2. Ainda no nosso folclore, outra criatura que acho muito interessante é o Saci. Pequeno e possuindo apenas uma perna, ele usa um gorro vermelho e está sempre fumando um cachimbo. É uma criatura travessa, que gosta de pregar peças e se locomove muitas vezes em meio a um redemoinho. Alguns o consideram um protetor da natureza, meio aparentado com o Curupira. O nosso Saci (nosso porque há variantes em outros países da América do Sul) parece ter origem numa amálgama de lendas indígenas e africanas.

3. Outro folclore que me fascina particularmente é o escocês - ou talvez eu deva ser mais ampla e abarcar o Reino Unido de uma maneira geral, que tem várias criaturas e lendas curiosas. Enfim, entre vários outros de que eu poderia falar, meu particular favorito é o Kelpie (que usei inclusive como inspiração para um conto, publicado na antologia Valquírias), derivado das lendas celtas. O kelpie normalmente assume a aparência de um cavalo magnífico e atrai suas vítimas para as margens dos lagos em que vive, onde então as afoga. De uma maneira geral, pelo que entendo da Escócia, você nunca deve chegar muito perto da água, porque, além do kelpie, há uma miríade de criaturas nas profundezas das águas sempre prontas a te levar para o fundo.

4. A despeito do que disse acima, nem tudo o que está nas águas está pronto para te devorar. O que me faz lembrar dos selkies, que, no mar, são focas e, em terra, assumem formas humanas extremamente belas. Os selkies vêm para terra buscando um parceiro e, embora se apaixonem por humanos, sempre sentem o chamado do mar e acabam retornando para ele, deixando corações partidos em seu caminho. Pelo menos, essa é a visão mais romântica da história… (tem algo do nosso boto nela, não?) Em outras versões, são humanos que roubam a pele de foca de selkies incautos, forçando-os a permanecer em terra contra sua vontade. Para quem lê em inglês e gosta desse tipo de história, recomendo que faça uma visita no site do Visit Scotland, que inclusive tem alguns dos contos narrados em áudio.

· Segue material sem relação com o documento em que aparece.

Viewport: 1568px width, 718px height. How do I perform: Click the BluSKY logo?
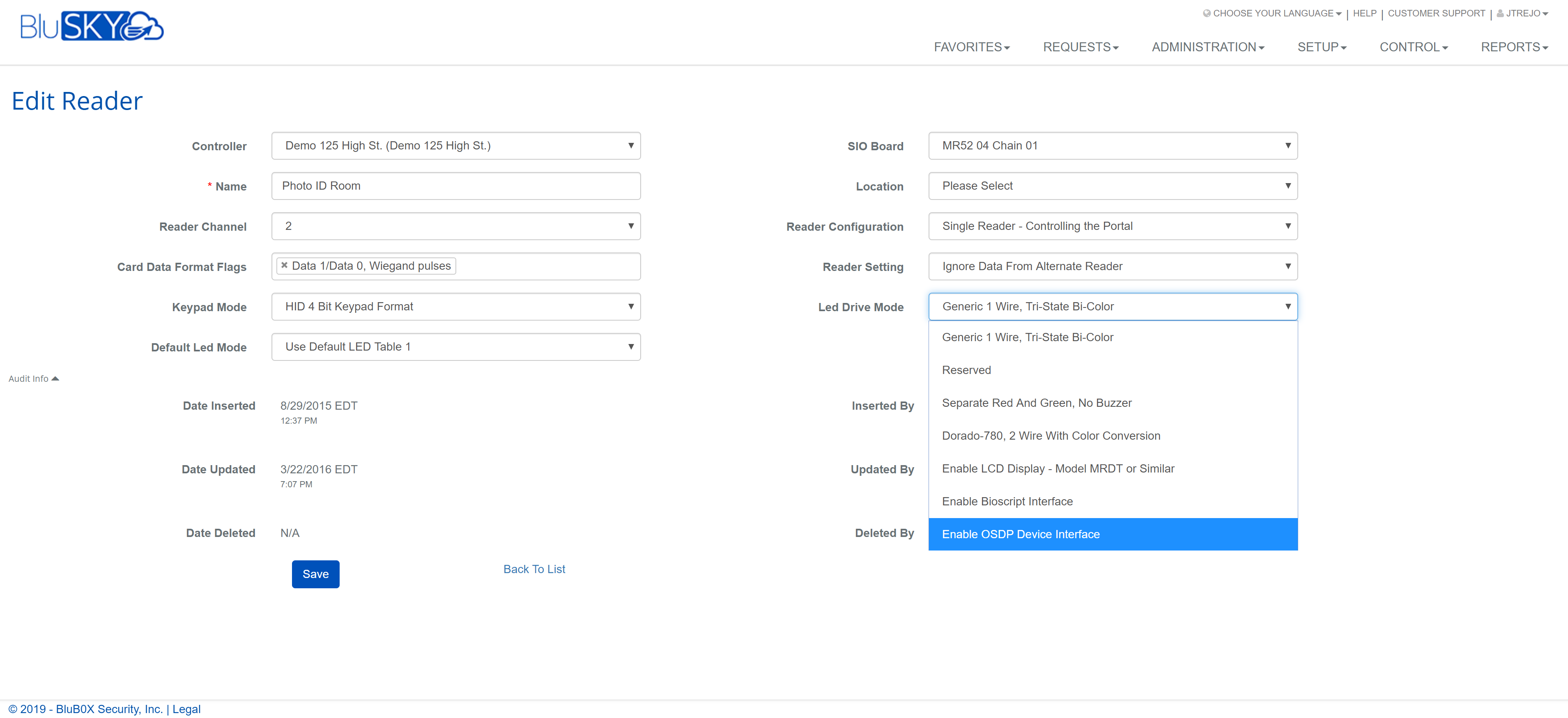coord(91,26)
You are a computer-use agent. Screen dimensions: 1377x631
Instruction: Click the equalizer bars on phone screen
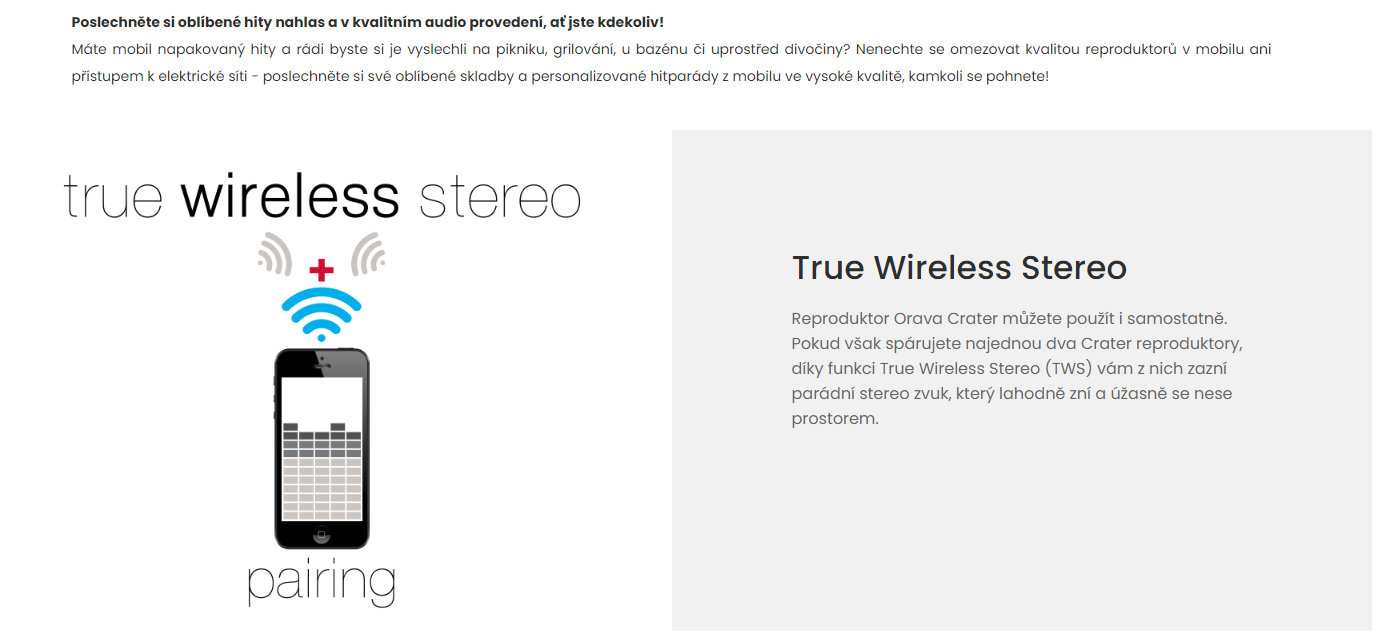pos(321,469)
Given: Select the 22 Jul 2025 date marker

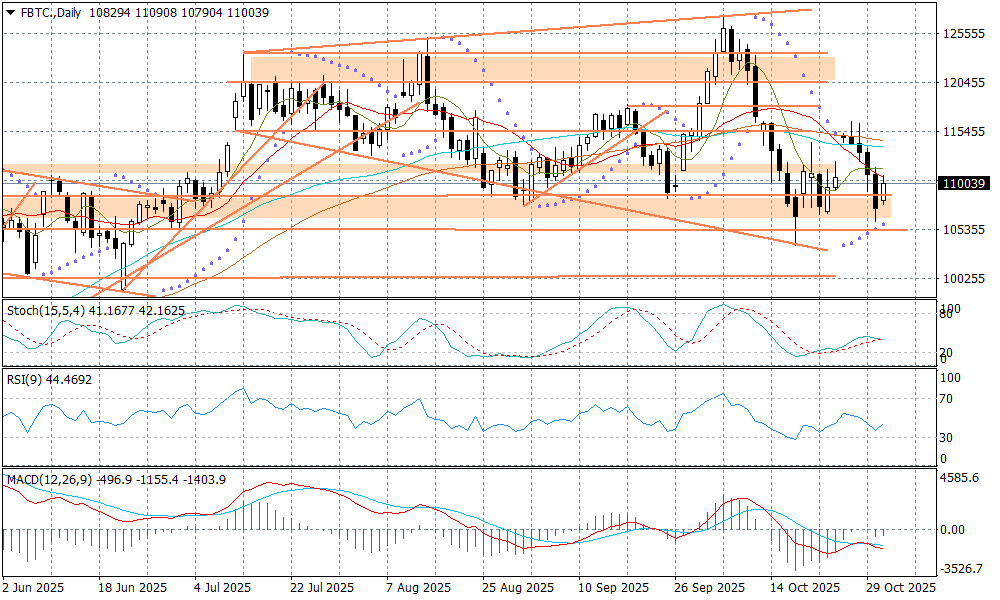Looking at the screenshot, I should pos(322,587).
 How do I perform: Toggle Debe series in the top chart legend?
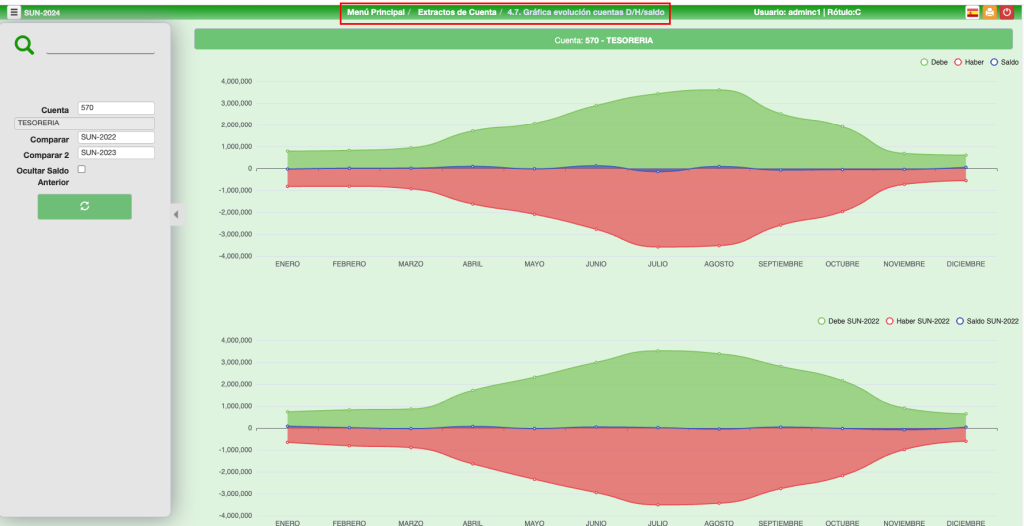click(x=933, y=62)
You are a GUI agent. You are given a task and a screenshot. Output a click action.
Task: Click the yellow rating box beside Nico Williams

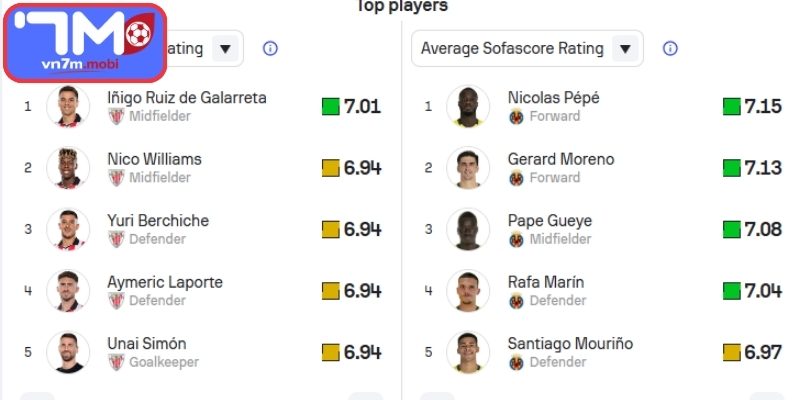click(x=331, y=168)
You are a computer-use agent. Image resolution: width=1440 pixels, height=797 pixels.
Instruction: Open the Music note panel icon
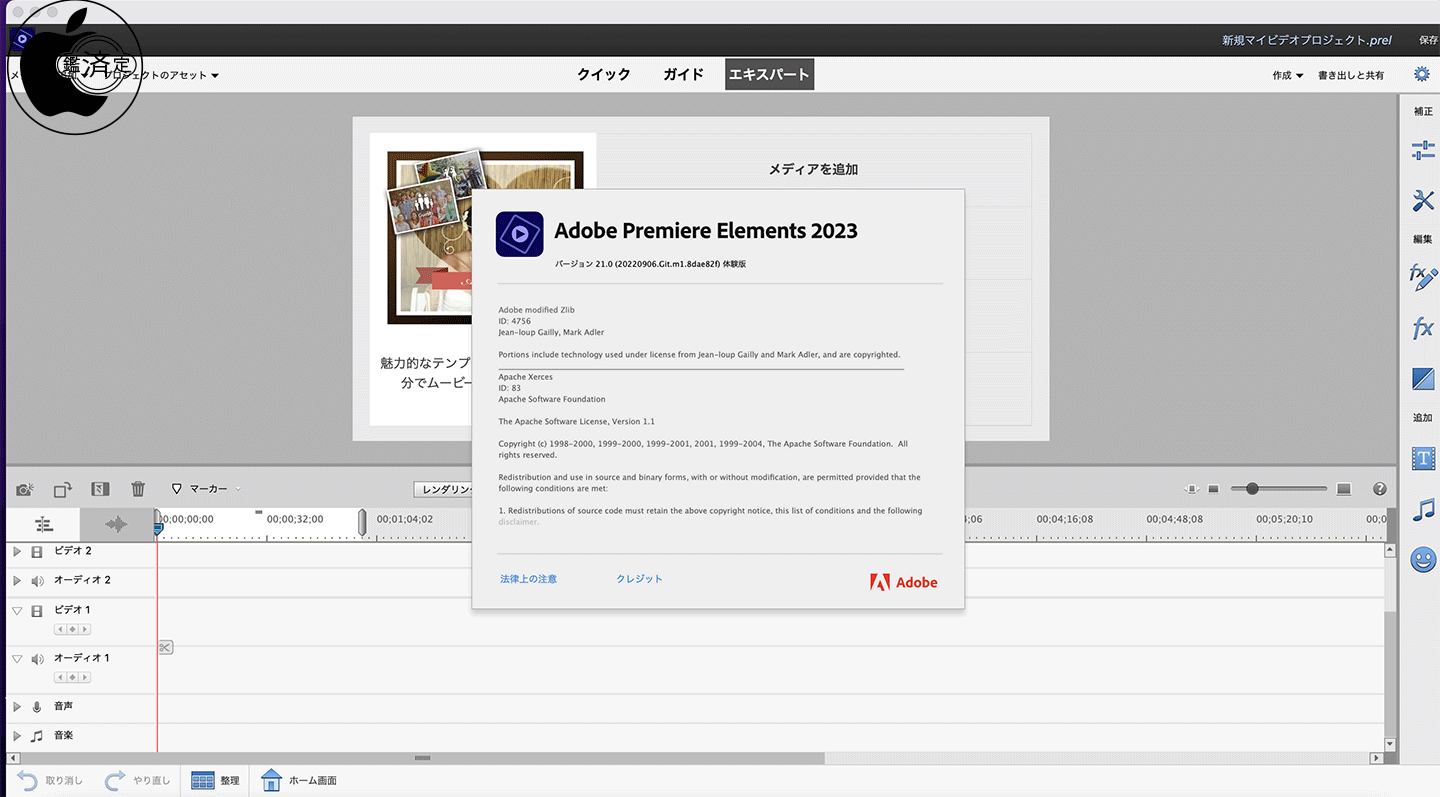click(1422, 510)
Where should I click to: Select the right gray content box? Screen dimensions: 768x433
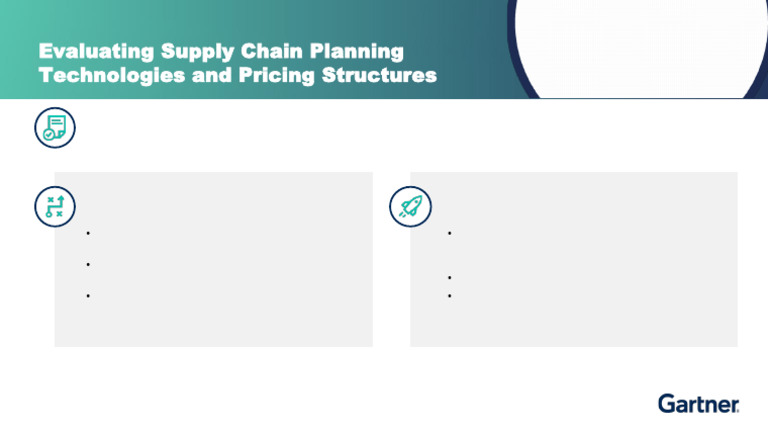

5. Eu aparentemente tenho uma predileção por criaturas aquáticas, porque fecho minha lista com talvez o mais famoso dos monstros mitológicos marinhos: o kraken. De origem nórdica, o kraken é normalmente descrito como algo semelhante a um polvo ou lula de proporções descomunais, capazes de afundar navios inteiros. Ele é bastante popular em várias mídias; possível encontrá-lo tanto em Vinte Mil Léguas Submarinas quanto em Piratas do Caribe. Não sei explicar minha fascinação com o kraken - talvez algo ligado aos mitos lovecraftianos? - mas eu não poderia deixar de citá-lo aqui.


Ísis: Minha vez!

6. Vou começar com Tengus, criaturas do folclore japonês que têm suas origens fora das terras nipônicas em textos budistas, até onde eu saiba. Tengus têm personalidades diversas e várias habilidades também, inclusive de se transformarem no que quiserem. Em geral, são guerreiros habilidosos que podem voar devido às suas asas negras e exercem controle sobre elementos da natureza, especialmente o vento. Eles são extremamente protetores de seus territórios, normalmente montanhas ou florestas, e são especialmente habilidosos em criar tempestades. Originalmente nutrem ódio pelos monges budistas e existiam apenas para desvirtuá-los, atormentá-los, raptá-los ou até mesmo matá-los. Hoje, porém, podem ser espíritos tão maléficos quanto benéficos, e alguns até amam e protegem os monges budistas também. Dada à aparência humana com a qual se manifestam entre os humanos, muitas vezes, costumam ser presenteados com aparência humanoide, de pele vermelha, asas grandes e negras, um nariz comprido e, no caso dos mais fortes, costumam carregar um báculo semelhante aos dos monges budistas.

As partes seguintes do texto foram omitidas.